§ **ABOUT THIS TASK**
Could you copy every record exactly as it appears?

Stored items
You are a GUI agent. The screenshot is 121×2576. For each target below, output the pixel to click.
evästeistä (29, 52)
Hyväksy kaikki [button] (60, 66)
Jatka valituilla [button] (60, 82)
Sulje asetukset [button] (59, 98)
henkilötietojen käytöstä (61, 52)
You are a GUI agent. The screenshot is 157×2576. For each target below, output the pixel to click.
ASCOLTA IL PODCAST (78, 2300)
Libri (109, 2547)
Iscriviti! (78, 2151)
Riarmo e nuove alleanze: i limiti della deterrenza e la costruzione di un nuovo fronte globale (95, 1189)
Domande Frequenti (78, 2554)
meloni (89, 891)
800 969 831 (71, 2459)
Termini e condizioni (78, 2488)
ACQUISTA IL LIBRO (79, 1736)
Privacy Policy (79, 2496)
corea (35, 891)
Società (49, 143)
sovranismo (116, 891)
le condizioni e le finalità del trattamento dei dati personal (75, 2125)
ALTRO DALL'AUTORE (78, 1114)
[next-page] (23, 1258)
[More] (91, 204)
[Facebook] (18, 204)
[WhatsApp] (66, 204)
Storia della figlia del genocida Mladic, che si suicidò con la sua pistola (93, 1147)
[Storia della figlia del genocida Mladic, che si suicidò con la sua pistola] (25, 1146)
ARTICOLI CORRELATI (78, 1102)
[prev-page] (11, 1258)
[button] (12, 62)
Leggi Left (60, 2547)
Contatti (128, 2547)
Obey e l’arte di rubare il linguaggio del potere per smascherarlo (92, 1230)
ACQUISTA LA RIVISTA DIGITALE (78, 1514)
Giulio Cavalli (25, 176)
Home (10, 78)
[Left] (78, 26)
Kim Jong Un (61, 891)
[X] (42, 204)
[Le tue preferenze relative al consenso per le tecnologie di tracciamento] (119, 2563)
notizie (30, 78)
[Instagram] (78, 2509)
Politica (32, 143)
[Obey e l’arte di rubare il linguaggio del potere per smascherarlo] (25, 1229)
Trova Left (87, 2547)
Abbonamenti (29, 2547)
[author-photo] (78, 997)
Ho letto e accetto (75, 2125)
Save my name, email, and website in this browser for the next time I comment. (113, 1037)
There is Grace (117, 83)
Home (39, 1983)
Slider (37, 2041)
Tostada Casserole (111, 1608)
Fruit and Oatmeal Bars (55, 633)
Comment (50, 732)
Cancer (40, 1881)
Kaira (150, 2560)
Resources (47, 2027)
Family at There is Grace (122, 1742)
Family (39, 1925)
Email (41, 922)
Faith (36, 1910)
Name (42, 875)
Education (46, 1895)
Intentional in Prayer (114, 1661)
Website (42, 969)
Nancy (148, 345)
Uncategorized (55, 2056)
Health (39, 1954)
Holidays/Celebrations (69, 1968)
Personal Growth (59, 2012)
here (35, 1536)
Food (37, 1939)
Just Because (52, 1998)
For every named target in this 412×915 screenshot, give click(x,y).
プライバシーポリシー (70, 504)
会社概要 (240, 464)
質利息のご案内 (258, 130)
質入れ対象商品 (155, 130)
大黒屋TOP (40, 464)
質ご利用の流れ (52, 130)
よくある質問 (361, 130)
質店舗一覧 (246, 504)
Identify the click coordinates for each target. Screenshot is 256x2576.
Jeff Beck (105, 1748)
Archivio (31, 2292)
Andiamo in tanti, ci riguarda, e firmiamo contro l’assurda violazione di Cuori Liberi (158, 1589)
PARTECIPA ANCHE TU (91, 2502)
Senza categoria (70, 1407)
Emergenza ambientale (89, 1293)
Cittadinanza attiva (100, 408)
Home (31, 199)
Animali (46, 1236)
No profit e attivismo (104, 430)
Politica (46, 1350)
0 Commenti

§ **YOUR SOLUTION**
You are a GUI agent. The screenshot is 121×2576. For each target below, output the pixel to click.
evästeistä (29, 52)
Hyväksy kaikki [button] (60, 66)
Jatka valituilla [button] (60, 82)
Sulje asetukset [button] (59, 98)
henkilötietojen käytöstä (61, 52)
You are a GUI agent. The screenshot is 157×2576. For each target below, output the pixel to click.
ASCOLTA IL PODCAST (78, 2300)
Libri (109, 2547)
Iscriviti! (78, 2151)
Riarmo e nuove alleanze: i limiti della deterrenza e la costruzione di un nuovo fronte globale (95, 1189)
Domande Frequenti (78, 2554)
meloni (89, 891)
800 969 831 (71, 2459)
Termini e condizioni (78, 2488)
ACQUISTA IL LIBRO (79, 1736)
Privacy Policy (79, 2496)
corea (35, 891)
Società (49, 143)
sovranismo (116, 891)
le condizioni e le finalità del trattamento dei dati personal (75, 2125)
ALTRO DALL'AUTORE (78, 1114)
[next-page] (23, 1258)
[More] (91, 204)
[Facebook] (18, 204)
[WhatsApp] (66, 204)
Storia della figlia del genocida Mladic, che si suicidò con la sua pistola (93, 1147)
[Storia della figlia del genocida Mladic, che si suicidò con la sua pistola] (25, 1146)
ARTICOLI CORRELATI (78, 1102)
[prev-page] (11, 1258)
[button] (12, 62)
Leggi Left (60, 2547)
Contatti (128, 2547)
Obey e l’arte di rubare il linguaggio del potere per smascherarlo (92, 1230)
ACQUISTA LA RIVISTA DIGITALE (78, 1514)
Giulio Cavalli (25, 176)
Home (10, 78)
[Left] (78, 26)
Kim Jong Un (61, 891)
[X] (42, 204)
[Le tue preferenze relative al consenso per le tecnologie di tracciamento] (119, 2563)
notizie (30, 78)
[Instagram] (78, 2509)
Politica (32, 143)
[Obey e l’arte di rubare il linguaggio del potere per smascherarlo] (25, 1229)
Trova Left (87, 2547)
Abbonamenti (29, 2547)
[author-photo] (78, 997)
Ho letto e accetto (75, 2125)
Save my name, email, and website in this browser for the next time I comment. (113, 1037)
There is Grace (117, 83)
Home (39, 1983)
Slider (37, 2041)
Tostada Casserole (111, 1608)
Fruit and Oatmeal Bars (55, 633)
Comment (50, 732)
Cancer (40, 1881)
Kaira (150, 2560)
Resources (47, 2027)
Family at There is Grace (122, 1742)
Family (39, 1925)
Email (41, 922)
Faith (36, 1910)
Name (42, 875)
Education (46, 1895)
Intentional in Prayer (114, 1661)
Website (42, 969)
Nancy (148, 345)
Uncategorized (55, 2056)
Health (39, 1954)
Holidays/Celebrations (69, 1968)
Personal Growth (59, 2012)
here (35, 1536)
Food (37, 1939)
Just Because (52, 1998)
For every named target in this 412×915 screenshot, give click(x,y).
プライバシーポリシー (70, 504)
会社概要 (240, 464)
質利息のご案内 (258, 130)
質入れ対象商品 (155, 130)
大黒屋TOP (40, 464)
質ご利用の流れ (52, 130)
よくある質問 (361, 130)
質店舗一覧 (246, 504)
Identify the click coordinates for each target. Screenshot is 256x2576.
Jeff Beck (105, 1748)
Archivio (31, 2292)
Andiamo in tanti, ci riguarda, e firmiamo contro l’assurda violazione di Cuori Liberi (158, 1589)
PARTECIPA ANCHE TU (91, 2502)
Senza categoria (70, 1407)
Emergenza ambientale (89, 1293)
Cittadinanza attiva (100, 408)
Home (31, 199)
Animali (46, 1236)
No profit e attivismo (104, 430)
Politica (46, 1350)
0 Commenti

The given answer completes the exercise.